As discussed in a recent blog post, the better you can understand your own abilities and motivation, the better chance you’ll have of finding or creating meaningful, well-paid work. Here are four paths to self-knowledge, in order of fastest to the most involved.
A competent counselor or mentor could ask you a few questions, and give you insights about your skills and work options. The people who have spent the most time with you, your friends and family, may even be able to offer you advice. Depending on the timing, and the quality of the input, you may gain tremendous insights into your own abilities, and for your future options.
It’s important to remember, though, the psychology of perception, and filter any advice through your own perspective. Even the most well-meaning and competent advisers will have known and unknown biases, and will have varying levels of understanding of your abilities, interests, and priorities. Always be open to advice, but whenever possible back it up with further exploration of your own.
We can often be a test-obsessed species. There are countless work-related assessment tools available, and you may find them to be extremely helpful in expanding your self-knowledge. It’s important, though, to understand the biases built into tests.
Test instruments are built from a data set of others who have taken the test. The underlying assumption is that your answers match the pattern of answers from others, and because of those similar answers, you have similar characteristics. Psychologists call this “structured” or “closed” analysis.

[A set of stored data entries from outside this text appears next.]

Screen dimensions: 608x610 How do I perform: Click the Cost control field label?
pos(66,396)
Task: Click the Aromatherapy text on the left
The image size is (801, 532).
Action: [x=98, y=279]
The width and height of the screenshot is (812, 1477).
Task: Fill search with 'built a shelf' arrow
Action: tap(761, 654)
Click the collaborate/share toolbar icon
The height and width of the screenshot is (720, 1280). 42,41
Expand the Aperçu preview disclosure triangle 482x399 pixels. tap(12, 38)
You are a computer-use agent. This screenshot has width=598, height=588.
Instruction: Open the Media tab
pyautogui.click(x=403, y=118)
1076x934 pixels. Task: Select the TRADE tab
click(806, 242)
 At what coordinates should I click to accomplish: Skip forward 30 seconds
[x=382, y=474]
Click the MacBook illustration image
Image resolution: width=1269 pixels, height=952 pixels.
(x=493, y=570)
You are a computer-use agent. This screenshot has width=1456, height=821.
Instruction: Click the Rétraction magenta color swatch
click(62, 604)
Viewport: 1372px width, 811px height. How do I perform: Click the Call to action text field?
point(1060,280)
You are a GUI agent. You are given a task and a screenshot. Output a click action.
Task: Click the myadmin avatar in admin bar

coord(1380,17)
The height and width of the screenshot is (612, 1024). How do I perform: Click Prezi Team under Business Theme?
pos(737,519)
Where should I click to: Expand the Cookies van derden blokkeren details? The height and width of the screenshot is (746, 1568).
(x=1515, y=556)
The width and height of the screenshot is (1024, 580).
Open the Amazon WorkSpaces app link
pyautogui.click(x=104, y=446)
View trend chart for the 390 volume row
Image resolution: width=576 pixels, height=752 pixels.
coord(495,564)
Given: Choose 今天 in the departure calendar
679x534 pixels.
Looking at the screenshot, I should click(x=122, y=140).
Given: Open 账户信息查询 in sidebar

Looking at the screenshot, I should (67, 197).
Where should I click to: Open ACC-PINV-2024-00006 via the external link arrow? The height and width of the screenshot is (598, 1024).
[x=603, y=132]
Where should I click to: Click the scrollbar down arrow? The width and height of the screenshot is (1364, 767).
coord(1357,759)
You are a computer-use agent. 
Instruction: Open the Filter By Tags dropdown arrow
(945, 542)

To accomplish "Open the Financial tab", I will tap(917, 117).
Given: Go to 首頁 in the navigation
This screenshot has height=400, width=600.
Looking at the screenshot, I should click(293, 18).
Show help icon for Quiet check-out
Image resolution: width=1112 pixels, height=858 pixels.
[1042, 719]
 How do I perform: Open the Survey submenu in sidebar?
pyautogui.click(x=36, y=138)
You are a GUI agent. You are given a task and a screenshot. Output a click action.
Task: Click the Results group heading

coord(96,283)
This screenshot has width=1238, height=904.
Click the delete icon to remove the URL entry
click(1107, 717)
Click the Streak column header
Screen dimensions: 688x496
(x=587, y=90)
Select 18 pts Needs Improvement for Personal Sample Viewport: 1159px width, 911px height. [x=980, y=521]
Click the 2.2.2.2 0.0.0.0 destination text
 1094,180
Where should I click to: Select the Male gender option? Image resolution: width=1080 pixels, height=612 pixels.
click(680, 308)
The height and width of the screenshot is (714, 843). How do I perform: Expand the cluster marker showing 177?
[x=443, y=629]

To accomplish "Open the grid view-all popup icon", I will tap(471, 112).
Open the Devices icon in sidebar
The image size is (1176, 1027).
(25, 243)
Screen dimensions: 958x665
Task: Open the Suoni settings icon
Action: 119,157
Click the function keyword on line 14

Take, for example, the Myers-Briggs Type Indicator. Myers-Briggs uses a personality typology built from a series of Jungian archetypes, to help people understand how they perceive the world, and how they make decisions. After taking the instrument, you are assigned one of 16 “types,” with a corresponding “code.” For example, if your Myers-Briggs code is ISFJ (thought to be the most common type in the world), you are considered to be an Introvert, using Sensing, Feeling, and Judging. Each code or type has a description of the personality traits and skills associated with it. Some people find these descriptions to be quite helpful in giving a language for their personality characteristics and skills. Yet Jung’s archetypes were not based on scientifically-controlled studies, and Myers-Briggs has been criticized as sounding more like horoscope profiles than scientifically-accurate insights.
Testing for skills and traits can often include recommendations for the kinds of work that others with similar answers have done. These kinds of suggestions can be extremely helpful (“It says I should be a lawyer!”) or extremely demoralizing (“It says I should be a lawyer…”). Worse, some test-takers will hear these recommendations as constricting, offering only limited options for the future. These should only be seen as suggestions of fields for more investigation, not authoritative directions for the kind of work you must do.
What’s most important with testing is that you treat it as information, rather than deep certainty about what is true. If you feel a test offers useful insights about your skills, interests, and options, marvelous. But don’t give any test more authority than it deserves.
An alternative to testing is a less-structured process of answering questions and generating your own insights. Psychologists call this approach “projective” or “open-ended,” with no “right” answer.
The eParachute tool (which we call JUMP), and the Flower in What Color Is Your Parachute?, are examples of self-inventory. There are no right answers, and your results can (and should) vary wildly based on when and how you do the exercises.You are in the driver’s seat with self-inventory. The mentality here is that more information is better, and that you are the best one to filter that information through your own lens of perception.
(As you have probably guessed, we here at eParachute are more fans of self-inventory rather than testing.)
There is a time for thinking, and a time for doing.
When going through a career transition, some people become test junkies. This may be a useful process of gathering a lot of information. Or it may be a delaying tactic from taking action.
Ultimately, the most useful information about yourself will come from taking action. You can conceptualize what you might do in a situation beforehand, but there is no real replacement for learning from experience.
That doesn’t mean, of course, that you can always jump right into a career option to learn more about yourself. If you set your sights on becoming a brain surgeon, you can’t do a quick internship in an operating room to see how you’d do. But your best understanding of your own abilities will occur when you’ve been able to perform some of the activities involved, and see what it feels like to actually do the work.